8. It will also be impossible to feel good about this season moving forward if Soto’s injury is worse than the Yankees are letting on (which has been a six-plus-year trend with Yankees injuries) and he’s done for the season. The Yankees are 45-19 with a 4 1/2-game lead in the AL East. But they did that with Soto. Without Soto, it’s the same core, the same group of guys that missed the playoffs last year, were embarrassed by the Astros the year before and have been chasing a championship drought for this entire era. I know how the story ends for these Yankees without Soto. If Soto ends up going down, the season unfortunately will go down with him. We have six years of games, performance and data that say as much.

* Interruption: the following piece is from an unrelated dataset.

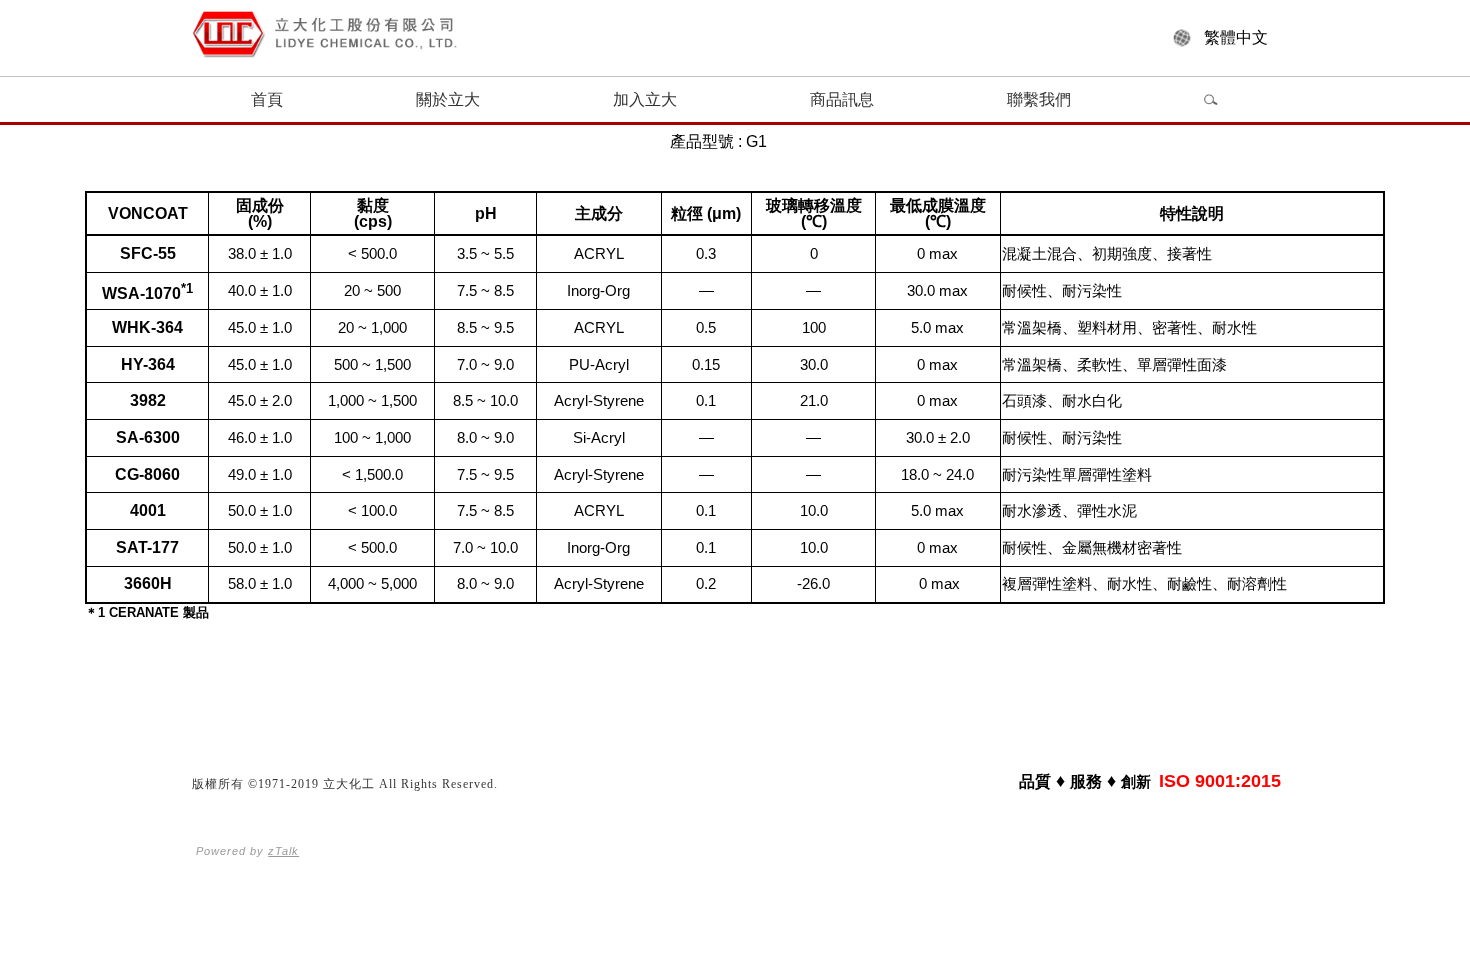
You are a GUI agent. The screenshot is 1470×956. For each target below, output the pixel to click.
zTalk (283, 851)
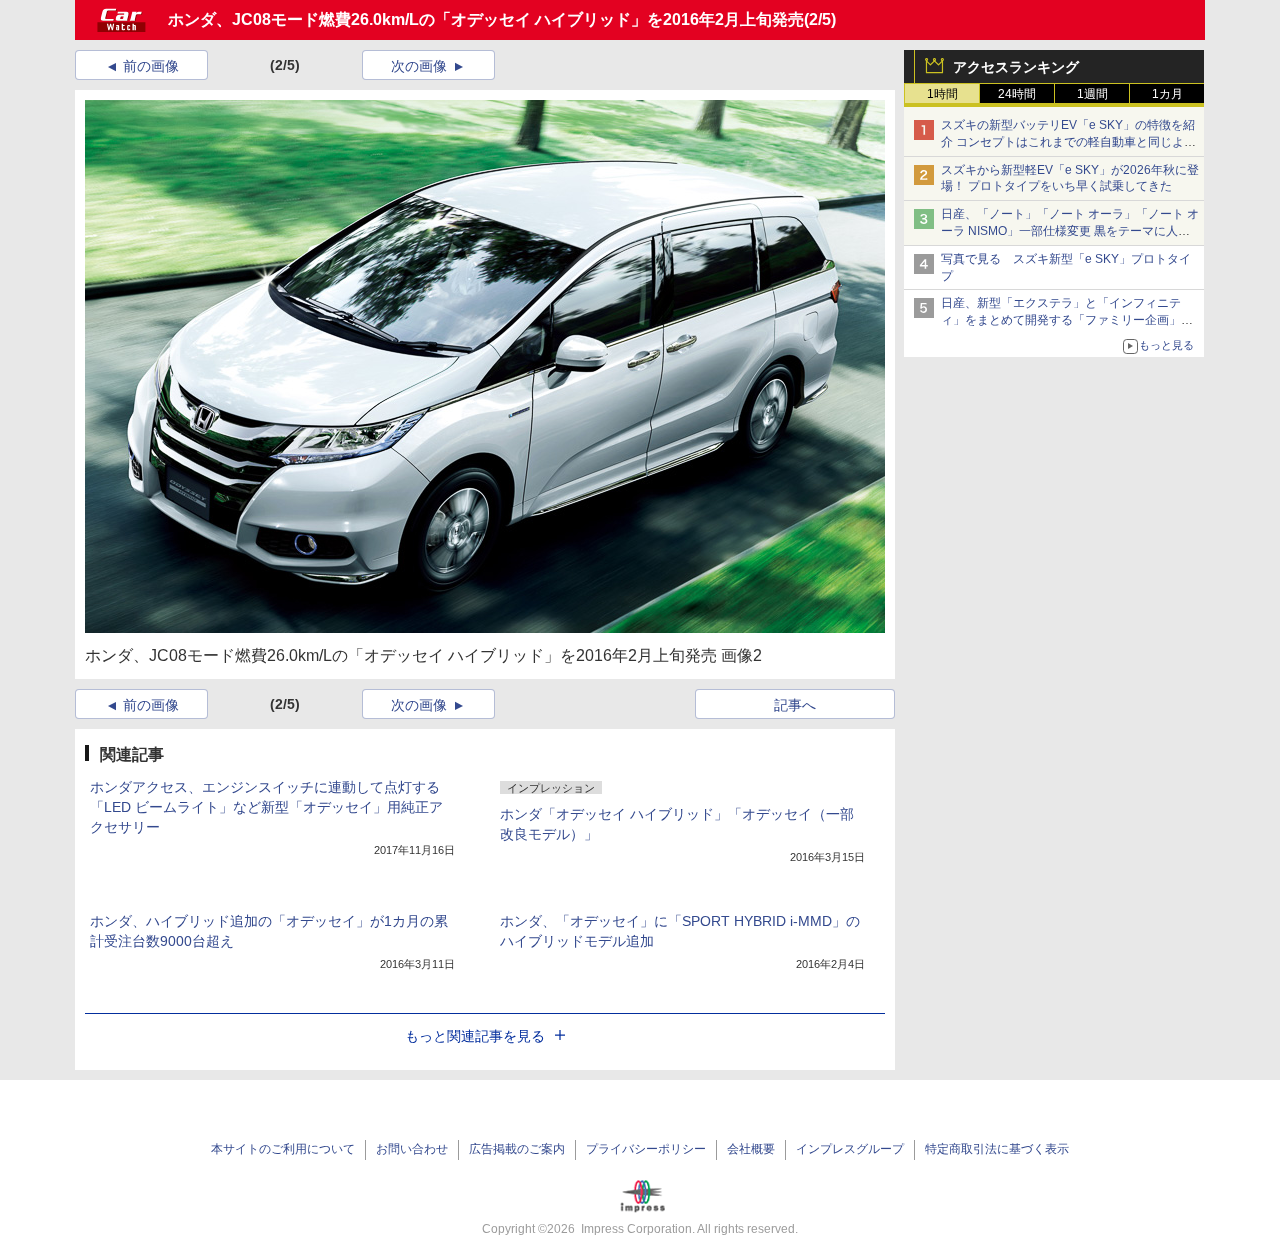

9. In the middle of all the Soto-related questions, someone threw out a “What did you think of Stroman tonight?” to Boone. Unless Stroman discovered the cure for cancer in the clubhouse after throwing 4 2/3 miserable innings, no one gives a fuck about how the manager views Stroman’s lousy outing. The only current event about the 2024 Yankees that matters is what happens at whichever doctor’s office Soto is visiting on Friday.

10. Friday night is the first game of the first Yankees-Dodgers series at the Stadium in eight years, a potential World Series preview with the two must star-studded teams in the game. It was supposed to be an awesome, drama-packed weekend, including an at-home rivalry for me against my wife. Instead, I could care less about the games right now. All I care about is knowing the status of Soto and the state of his left forearm. Without him, there’s no season.